537 - Effects of antiepileptic medications with carbonic anhydrase activity on the ketogenic diet.
Friday, April 22, 2022
6:15 PM – 8:45 PM US MT
Poster Number: 537 Publication Number: 537.139
Ayman Abdelmoity, Children's Mercy Hospitals and Clinics, Overland Park, KS, United States; Janelle Noel-MacDonnell, Children’s Mercy Hospital, Kansas City, MO, United States; Jean-Baptiste Le Pichon, Children's Mercy Hospitals and Clinics, Kansas City, MO, United States; Ahmed Abdelmoity, Children's Mercy Hospitals and Clinics, Overland Park, KS, United States
Professor of Pediatrics Children's Mercy Hospitals and Clinics Kansas City, Missouri, United States
Background: The ketogenic diet (KGD) is a well-established treatment for epilepsy. While taking a KGD, patients enter ketosis and frequently develop metabolic acidosis. Zonisamide (ZNS) and topiramate (TPM) are two broad spectrum anti-seizure medications that have proven effective in the management of epilepsy. Both medications have carbonic anhydrase activity and can cause metabolic acidosis. The safety profile of combining ZNS and/or TPM with the KGD remains unclear.
Objective: This study was designed to ascertain the effects of ZNS and/or TPM on patients taking a KGD. Our goal was to determine if either medication affect ketosis, metabolic acidosis, or bone density. Beta-hydroxybutyrate (BHB) and bicarbonate (HCO3) serum levels were used as a proxy for ketosis and metabolic acidosis respectively. Bone density was assessed by DEXA-scans.
Design/Methods: This is a cohort study of 135 patients taking a KGD. Of those 78 were treated with a carbonic anhydrase (TPM and/or ZNS) and made up our KGD+ group. Basic demographics were collected, including age at enrolment, age at seizure onset, age at diet onset, antiepileptic medications used over time, serum BHB levels, HCO3 levels, and DEXA scans. All study individuals were summarized descriptively. Overall serum HCO3 and serum BHB levels were aggregated for each study arm and time taking KGD. Osteopenia prevalence was compared between groups (KGD only vs. KGD+).

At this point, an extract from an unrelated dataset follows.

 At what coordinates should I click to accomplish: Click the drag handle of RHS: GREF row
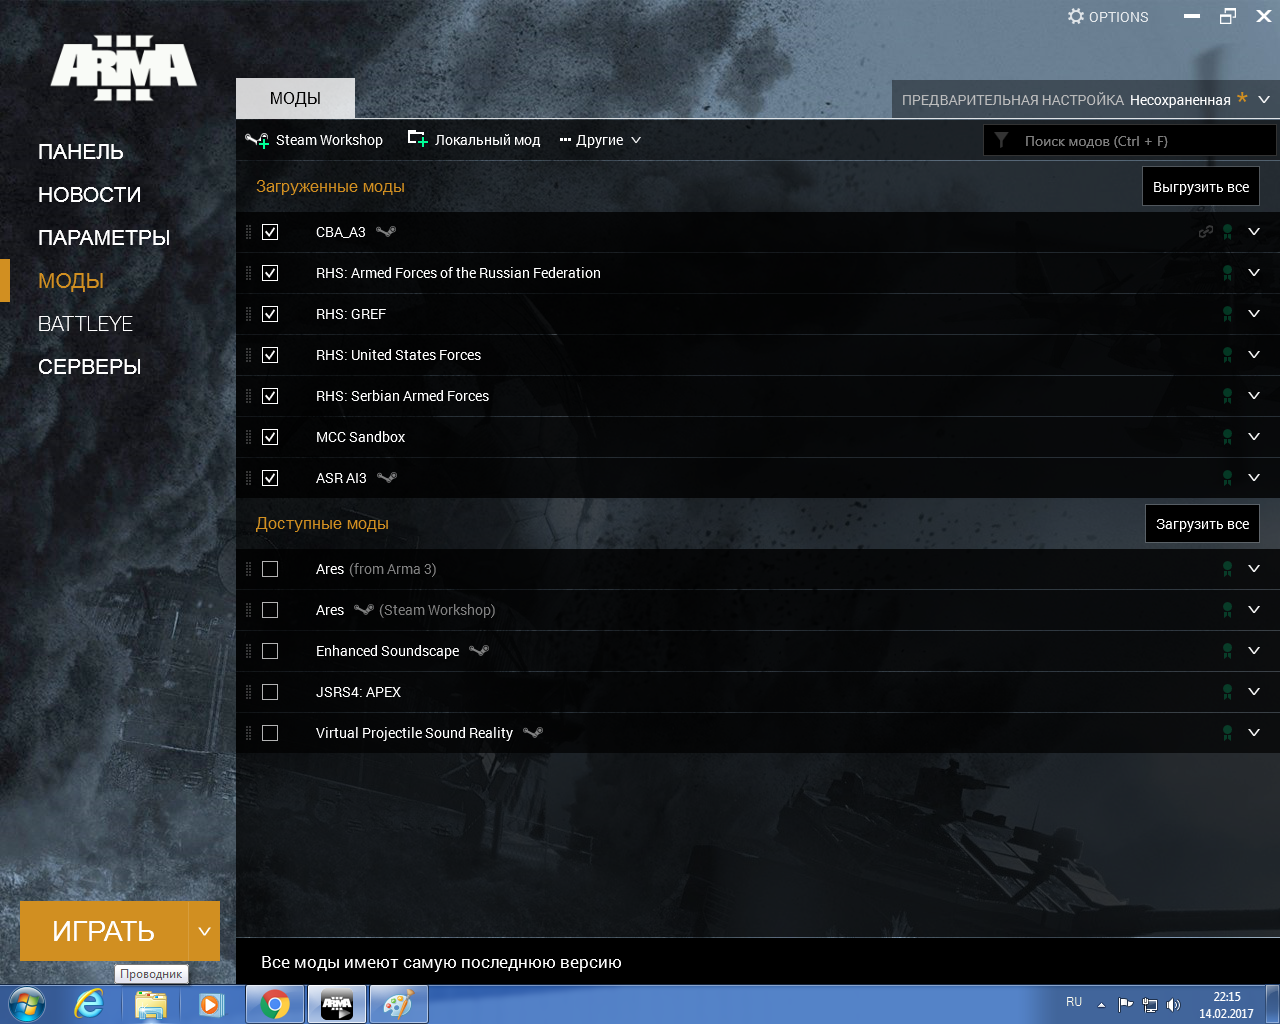point(249,314)
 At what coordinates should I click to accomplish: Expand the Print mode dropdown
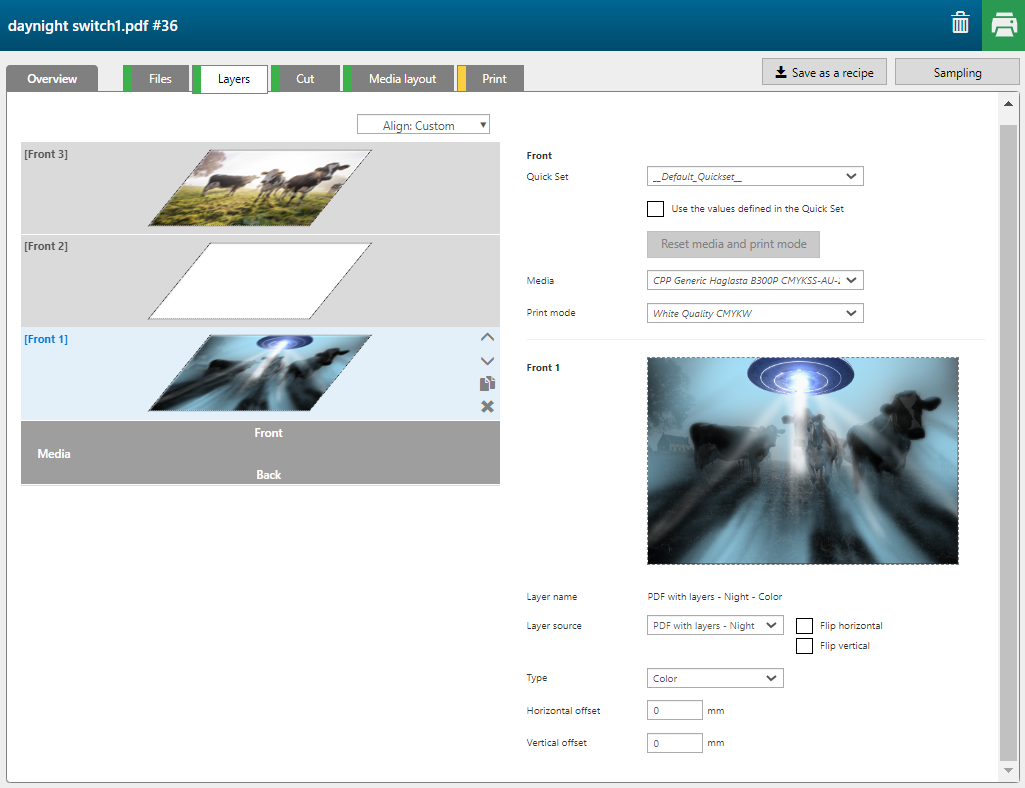pos(755,313)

Results: Average age at seizure onset was 0.42 years (IRQ 0.25-1.1) for the patients taking ZNS and/or TPM versus 0.67 years (IRQ 0.25-3.0) for those taking KGD only. Age at KGD onset was 2.6 years (IRQ 1.10-5.67) for KGD+ and 4.04 years (IRQ 1.67-6.58) for those taking a KGD only. The mean bicarbonate and BHB levels across all visits were 20.89 mEq/L and 4225 mMol/L respectively in the KGD+ group versus 22.44 mEq/L and 3440 mMol/L in the group taking a KGD only (Figure1). Variations between tested serum levels across time on KGD were also compared (Figure 2). When we assessed for osteopenia by comparing DEXA-scans, the prevalence was 66.7% in KGD+, only slightly higher than those taking a KGD only, but not statistically different (p=0.424).Conclusion(s): While there was a statistical difference in BHB and bicarbonate serum levels between the two groups, these differences are not clinically significant. When we assessed the DEXA-scans we did not find significant differences between the two groups. We conclude that it is safe to use TPM and/or ZNS in children taking a KGD. This result has important implications for children starting the KGD and considering treatment with either carbonic anhydrase medication. Figure 1. Bicarbonate and BHB levels across all visits and all patients. Figure 2. Bicarbonate and BHB levels over time.